方徹走了。
那充斥在整個監獄的滔天殺氣,驟然間少了一大半。
所有犯人都松了一口氣。包括已經被點了名明天就要處決的死刑犯,也都一下子放了心。
能多活一天,總是好的。尤其這一天還沒有方屠震懾,就更幸福了。
寧可立即砍頭,也不愿意被方屠這么氣勢震懾著……
太恐怖了!
東南總部會議室。
趙山河安若星等二十來個頭頭腦腦,都在。
一個個談笑風生。
“嘖,不得不說,這位方屠上任之后,東湖洲的風氣,已經是日益見好。就是這手段……嘖嘖,不瞞你們說,我現在都有點麻麻的。”
說話都是主戰的戰壇一位堂主。
“我也是。”
眾人紛紛附和。
執法壇大壇主一張黑臉,身材瘦削,眼睛如同鷹隼一般。坐在安若星下手,道:“你們有點麻,倒是正常的。但是勞資也有點麻,那可就不大正常了……”
頓時哄堂大笑。
執法壇本來就是和方隊長一樣的工作,在方徹來之前,所有的這些事情都是執法壇來做的。
而大壇主向來被稱為‘黑面閻羅’,連其他幾位壇主都怕他。
想不到連執法壇主也能說出來這番話,頓時眾人就都樂了。
戰壇大壇主嘿嘿一笑道:“我說特么這幾天看著老陰這貨都眉清目秀的,非但不怎么可怕,反倒有點和藹可親了……原來是被方巡查比下去了。”

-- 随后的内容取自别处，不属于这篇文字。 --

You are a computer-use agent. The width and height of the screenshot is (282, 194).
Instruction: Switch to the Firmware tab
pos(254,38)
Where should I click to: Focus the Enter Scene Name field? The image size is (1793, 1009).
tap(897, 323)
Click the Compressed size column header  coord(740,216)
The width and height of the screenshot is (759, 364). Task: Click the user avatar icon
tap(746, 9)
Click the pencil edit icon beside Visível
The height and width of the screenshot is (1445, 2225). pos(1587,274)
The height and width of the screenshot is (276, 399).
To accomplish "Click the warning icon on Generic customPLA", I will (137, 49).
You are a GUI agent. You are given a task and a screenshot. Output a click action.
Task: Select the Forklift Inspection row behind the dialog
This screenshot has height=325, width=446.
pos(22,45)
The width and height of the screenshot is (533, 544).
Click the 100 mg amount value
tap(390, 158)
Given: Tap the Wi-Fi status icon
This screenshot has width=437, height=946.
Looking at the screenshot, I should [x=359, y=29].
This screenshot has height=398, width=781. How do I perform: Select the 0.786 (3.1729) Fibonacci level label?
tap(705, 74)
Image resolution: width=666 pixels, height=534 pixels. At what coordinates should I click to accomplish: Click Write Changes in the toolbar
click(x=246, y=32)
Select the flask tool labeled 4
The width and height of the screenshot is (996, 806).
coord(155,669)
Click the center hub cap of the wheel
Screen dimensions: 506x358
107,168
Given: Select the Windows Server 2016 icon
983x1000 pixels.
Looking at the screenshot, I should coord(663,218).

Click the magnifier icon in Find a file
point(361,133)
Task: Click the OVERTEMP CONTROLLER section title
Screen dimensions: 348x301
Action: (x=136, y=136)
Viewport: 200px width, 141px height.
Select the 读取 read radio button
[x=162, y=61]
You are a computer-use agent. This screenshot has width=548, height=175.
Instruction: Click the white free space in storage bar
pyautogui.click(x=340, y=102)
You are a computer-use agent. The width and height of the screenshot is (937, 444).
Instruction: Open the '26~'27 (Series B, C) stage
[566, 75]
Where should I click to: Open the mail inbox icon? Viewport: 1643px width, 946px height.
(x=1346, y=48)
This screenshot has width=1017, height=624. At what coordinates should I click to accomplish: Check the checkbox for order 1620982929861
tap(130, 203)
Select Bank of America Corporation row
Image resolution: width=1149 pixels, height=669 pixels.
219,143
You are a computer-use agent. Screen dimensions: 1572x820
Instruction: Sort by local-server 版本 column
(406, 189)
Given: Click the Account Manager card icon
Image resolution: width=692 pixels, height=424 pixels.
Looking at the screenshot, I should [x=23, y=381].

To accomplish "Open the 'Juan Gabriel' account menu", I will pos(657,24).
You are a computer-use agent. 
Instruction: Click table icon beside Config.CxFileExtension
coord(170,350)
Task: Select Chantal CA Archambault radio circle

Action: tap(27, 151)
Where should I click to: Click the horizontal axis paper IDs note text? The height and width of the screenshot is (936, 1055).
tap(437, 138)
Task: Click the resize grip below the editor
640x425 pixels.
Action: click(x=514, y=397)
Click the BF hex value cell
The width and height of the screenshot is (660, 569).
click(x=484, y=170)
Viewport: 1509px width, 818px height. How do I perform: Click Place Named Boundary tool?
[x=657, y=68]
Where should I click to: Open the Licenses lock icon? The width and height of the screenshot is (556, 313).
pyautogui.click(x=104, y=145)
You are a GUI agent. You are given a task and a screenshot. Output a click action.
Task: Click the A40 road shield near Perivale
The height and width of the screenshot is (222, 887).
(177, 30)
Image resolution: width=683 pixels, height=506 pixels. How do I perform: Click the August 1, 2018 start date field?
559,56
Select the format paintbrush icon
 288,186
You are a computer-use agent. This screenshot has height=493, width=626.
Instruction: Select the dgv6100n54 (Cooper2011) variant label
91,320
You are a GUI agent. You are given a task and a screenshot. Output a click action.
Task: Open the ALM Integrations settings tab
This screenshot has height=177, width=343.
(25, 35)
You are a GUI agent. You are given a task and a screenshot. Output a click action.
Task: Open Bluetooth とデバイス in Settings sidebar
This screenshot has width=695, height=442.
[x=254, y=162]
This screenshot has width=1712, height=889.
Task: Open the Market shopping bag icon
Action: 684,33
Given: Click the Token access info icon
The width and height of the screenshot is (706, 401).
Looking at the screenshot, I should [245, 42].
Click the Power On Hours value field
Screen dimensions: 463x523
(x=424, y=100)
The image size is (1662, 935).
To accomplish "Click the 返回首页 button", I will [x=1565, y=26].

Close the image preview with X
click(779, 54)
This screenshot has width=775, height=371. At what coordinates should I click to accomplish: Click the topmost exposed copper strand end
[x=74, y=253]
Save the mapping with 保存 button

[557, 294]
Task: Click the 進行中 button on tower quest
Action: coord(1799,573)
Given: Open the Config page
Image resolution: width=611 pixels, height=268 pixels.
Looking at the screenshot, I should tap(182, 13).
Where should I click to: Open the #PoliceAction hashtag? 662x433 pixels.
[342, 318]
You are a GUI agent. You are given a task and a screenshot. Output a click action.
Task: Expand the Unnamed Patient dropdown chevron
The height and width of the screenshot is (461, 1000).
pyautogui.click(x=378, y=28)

執法壇主陰過堂陰惻惻道:“我看你們一個個的是癢了,你們可要懂得,你們要是犯了啥事兒,內部的事情,可不是方隊長管,而是我管。咱們鎮守者的守護棒,你們看來是忘記了什么滋味了。”
頓時眾人都是一片求饒。
大家都是江湖人,一個個的大老粗;每一個都是尸山血海來回打滾的主兒;什么不拘小節乃是平常事。
所以經常犯有些不大不小的錯誤;而這些通通都歸執法壇管。
抓住了就是一頓收拾。
所以大家都非常犯怵。
安若星警告道:“這是方隊長第一次參加咱們這種會議,你們都一個個的正經些。別把人帶壞了。”
眾人大笑:“就方隊長的膽量,還能被我們嚇住?再說了,帶壞也是他帶壞我們吧?”
趙山河嚴肅的道:“肅靜!都一個個的像是什么樣子,都是位高權重了,湊在一起跟一幫街痞有啥兩樣?給新人看到了,還以為東南總部多么沒規矩!”
“都正經些!”
總長官一聲令下,大家都是臉色嚴肅起來。
便在這時候,突然間一股陰冷的氣息,從外面忽的一聲刮過來。
一股滔天殺氣,如同會移動一般,向著會議室直直而來!
“方屠來了!”
陰過堂抽一口冷氣:“你們感覺一下這殺氣……特么,鬼見了都靠邊啊!這特么,這是殺了多少人啊,這殺氣凝聚的……這小子不會是還沒學會怎么聚攏殺氣吧?”
趙山河翻個白眼:“他學東西比你用幻想都快……什么沒學會,這家伙是純屬故意的。留著殺氣欺負人呢……他跟他老婆在一起的時候,一點殺氣都沒有。收放自如的。”
大家頓時驚詫:“這么牛逼!?”
說話間,只聽見威嚴沉重的腳步聲。
咚咚咚……
那是方隊長的大皮靴!
刻意的踩出來充滿了壓抑的腳步聲,而那股殺氣,更是如同澎湃巨浪一般,一波一波的沖擊而來。
狂濤駭浪一般。
原本大家對方徹的殺氣還在調笑,畢竟都是尸山血海中殺出來的人物。
對一般年輕人的殺氣,也就是調笑幾句,不怎么看在眼里。
之前雖然吹捧,大多數是開玩笑的。
但是隨著方徹越走越近,殺氣簡直如同擰成實質一般的壓過來。
不由相顧駭然。
之前還能笑,按現在,已經超出了大家可以笑的范疇。
一個個都是收起了那種‘看后輩’的心態。
臉色神情,都是真正的凝重起來。不管年輕與否,但是人家這種尸山血海的可怕氣息,就值得尊重!
趙山河見狀,嘆口氣。
本來還指望這幫老貨給方徹個下馬威呢,結果特么方徹人還沒到,這幫老貨居然就有了萎的趨勢。
趙山河一召集開會,方徹就立即意識到了。
這老逼登肯定是想要讓老子干活。
但是開會的話,肯定是召集了一大幫人要壓我,這個下馬威,肯定有。